In this select group of MACE-free patients, we observed late catch-up in lumen diameter in the SES group. However, the recently published long-term clinical results of the PRISON II cohort showed no evidence for incremental clinical events17. There was a strong reduction in target lesion revascularisation at one year with parallel running survival curves until five-year follow-up. Apparently, therefore, the mild angiographic “late catch-up” in SES does not translate to more clinical events. These observations are in line with other long-term clinical observations in TCO13.
The final study population involved only 22/58 (38%) of the MACE-free patients in the BMS group and 50/82 (61%) in the SES group. Since the baseline characteristics were similar between patients who underwent or declined the five-year repeat angiography, there are no reasons to assume that results would have been different if all patients had undergone repeat angiography at five years. In the BMS group more patients experienced MACE compared to the SES group. As a result, the population treated with SES, by definition, is different from that after BMS treatment. Therefore, comparison of late catch-up between both stenting groups should be interpreted cautiously. Finally, most observed differences between both stent groups did not reach statistical significance at a conventional level. This was attributed to the small sample size in the BMS group. However, the observed changes in MLD between both stent groups were comparable with other trials in all types of lesion30-33.

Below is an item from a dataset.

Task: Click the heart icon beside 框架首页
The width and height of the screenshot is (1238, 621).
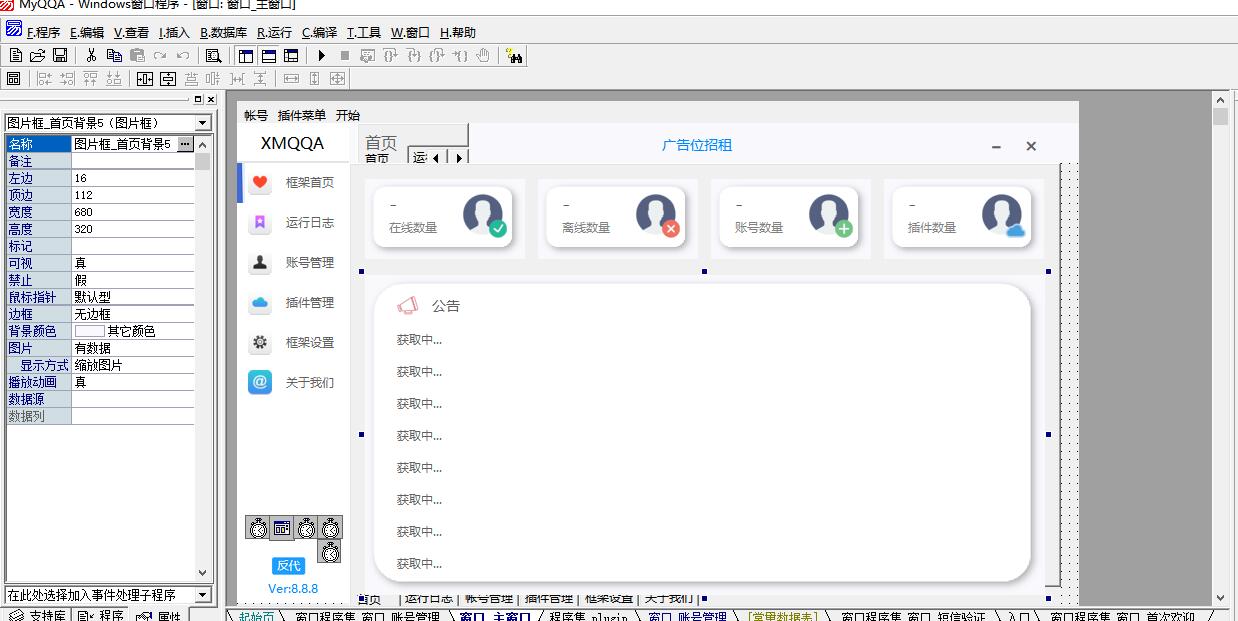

At five-year follow-up, angiographic late catch-up in lumen diameter was observed after successful recanalisation of TCO using SES compared to BMS. The in-stent MLD in the SES group was superior compared to the BMS group, whereas in-segment MLD was similar between both stent groups. Although late catch-up was present after SES implantation, this did not translate to more major adverse cardiac events compared to BMS. Long-term clinical results were still in favour of SES.
The PRISON II main study was supported by an unrestricted grant from the Cordis Corporation. The current study was executed without any financial support.
Conflict of interest statement
The authors have no conflicts of interest to declare.